▸ **What is expected**
Answer these questions using the excerpt below about the Senate and a visit to Iraq.
(a) On which committee did the writer work while drafting plans to rebuild the Gulf region?
(b) In which three places did the group visit U.S. military bases?
(c) How many U.S. troops does the excerpt say had already been killed?

Back in Washington, I worked with my colleagues drafting plans to help rebuild the Gulf region as part of the Homeland Security and Governmental Affairs Committee. But life in the Senate felt different. How many years in that chamber would it take to actually make a difference in the lives of the people I’d met in Houston? How many committee hearings, failed amendments, and budget provisions negotiated with a recalcitrant chairman would be required to offset the misguided actions of a single FEMA director, Environmental Protection Agency functionary, or Department of Labor appointee?
Such feelings of impatience were compounded when, a few months later, I joined a small congressional delegation on a visit to Iraq. Nearly three years after the U.S.-led invasion, the administration could no longer deny the disaster the war had become. In disbanding the Iraqi military and allowing the Shiite majority to aggressively remove large numbers of Sunni Muslims from government positions, U.S. officials had created a situation that was chaotic and increasingly perilous—a bloody sectarian conflict marked by escalating suicide assaults, roadside explosions, and car bombs detonating on crowded market streets.
Our group visited U.S. military bases in Baghdad, Fallujah, and Kirkuk, and from the Black Hawk helicopters that carried us the entire country looked exhausted, the cities pockmarked by mortar fire, the roads eerily quiet, the landscape coated with dust. At each stop, we met commanders and troops who were smart and courageous, driven by the conviction that with the right amount of military support, technical training, and elbow grease, Iraq could someday turn the corner. But my conversations with journalists and with a handful of high-ranking Iraqi officials told a different story. Wicked spirits had been unleashed, they said, with the killings and reprisals between Sunnis and Shiites making the prospect of reconciliation distant, if not unattainable. The only thing holding the country together appeared to be the thousands of young soldiers and Marines we’d deployed, many of them barely out of high school. More than two thousand of them had been killed already, and many thousands more injured. It seemed clear that the longer the war dragged on, the more our troops would become targets of an enemy they often could not see and did not understand.

▸ **Exercise data**

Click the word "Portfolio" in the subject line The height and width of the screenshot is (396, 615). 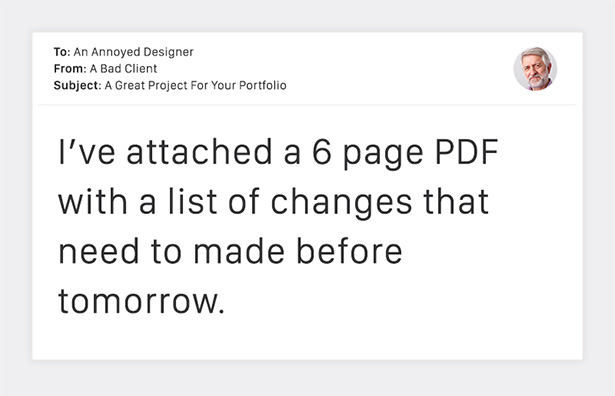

--

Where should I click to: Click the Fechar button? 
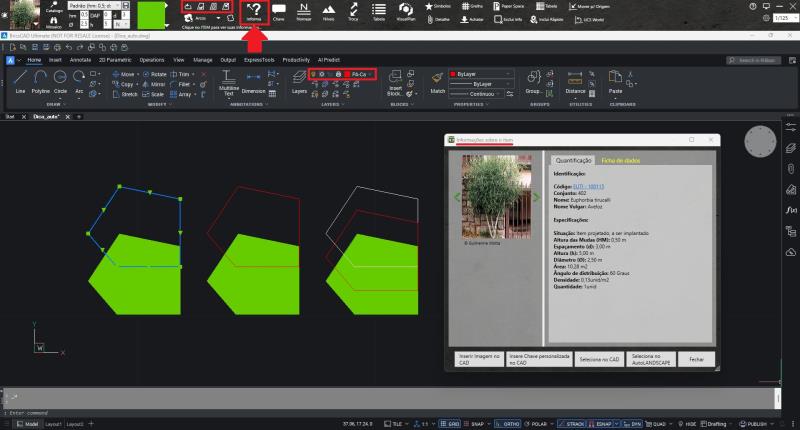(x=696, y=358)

▸ **Response to the exercise**
(a) The Homeland Security and Governmental Affairs Committee.
(b) Baghdad, Fallujah, and Kirkuk.
(c) More than two thousand.